Copy each line of the data that has "height" in it.

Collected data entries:
^^^^^^^^
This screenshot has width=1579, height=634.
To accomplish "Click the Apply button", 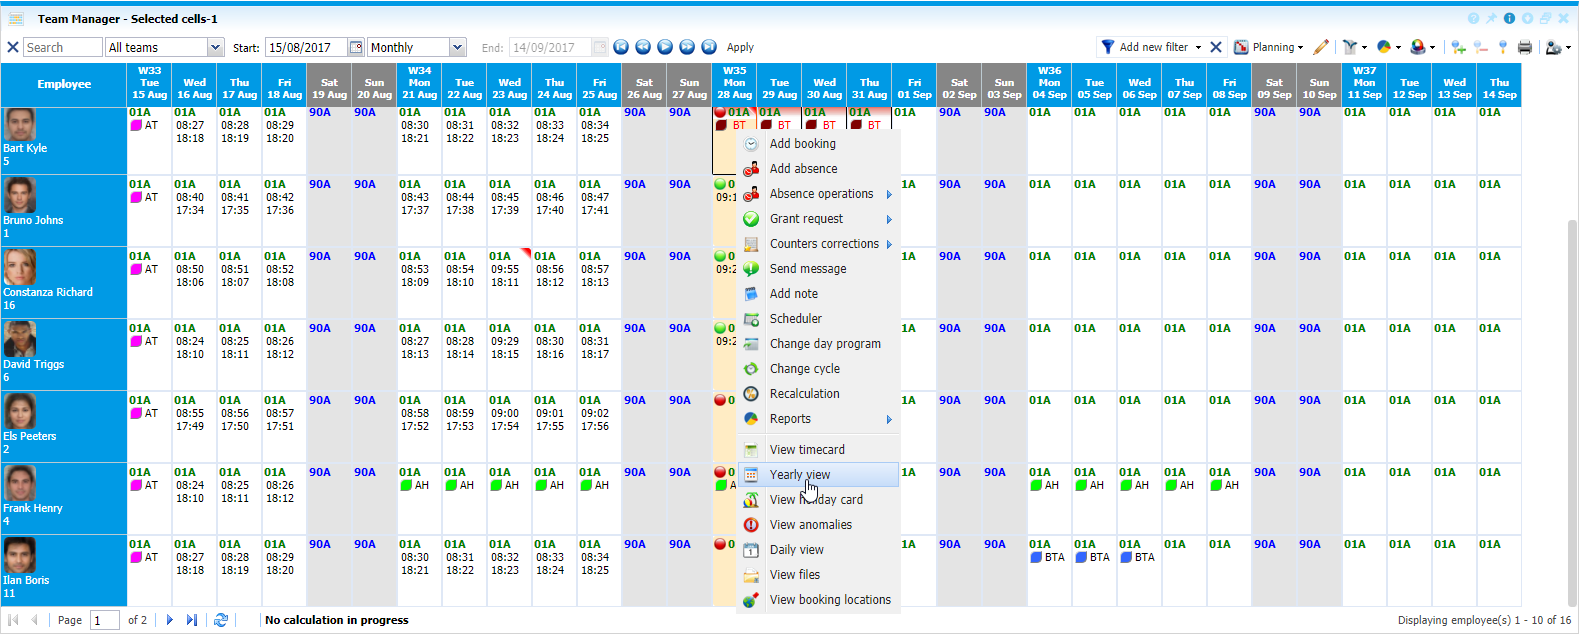I will (740, 47).
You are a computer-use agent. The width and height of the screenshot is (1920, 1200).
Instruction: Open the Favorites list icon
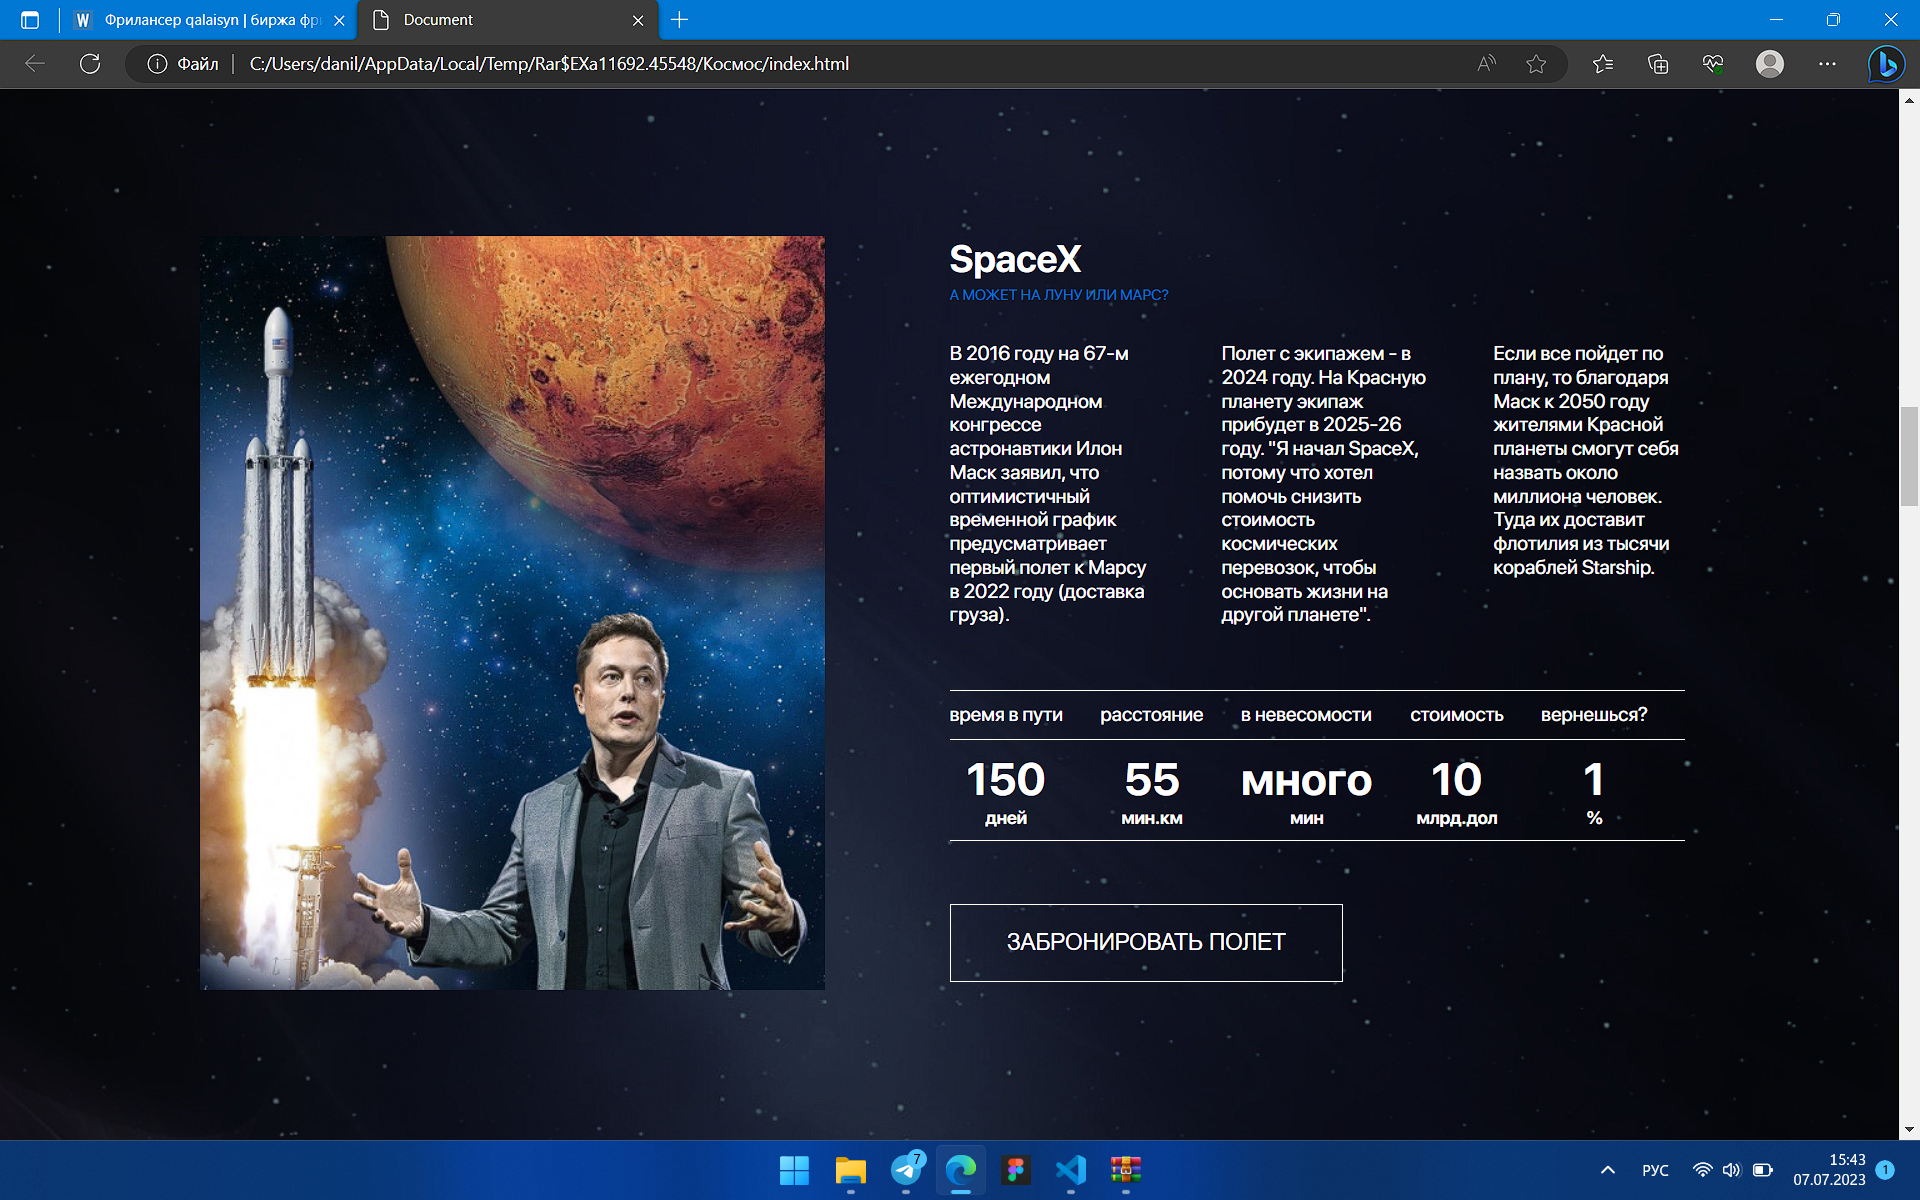coord(1603,64)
^^^^^^^^
▶ **Your response**
This screenshot has width=1579, height=634.
You are a computer-use agent. The width and height of the screenshot is (1920, 1200).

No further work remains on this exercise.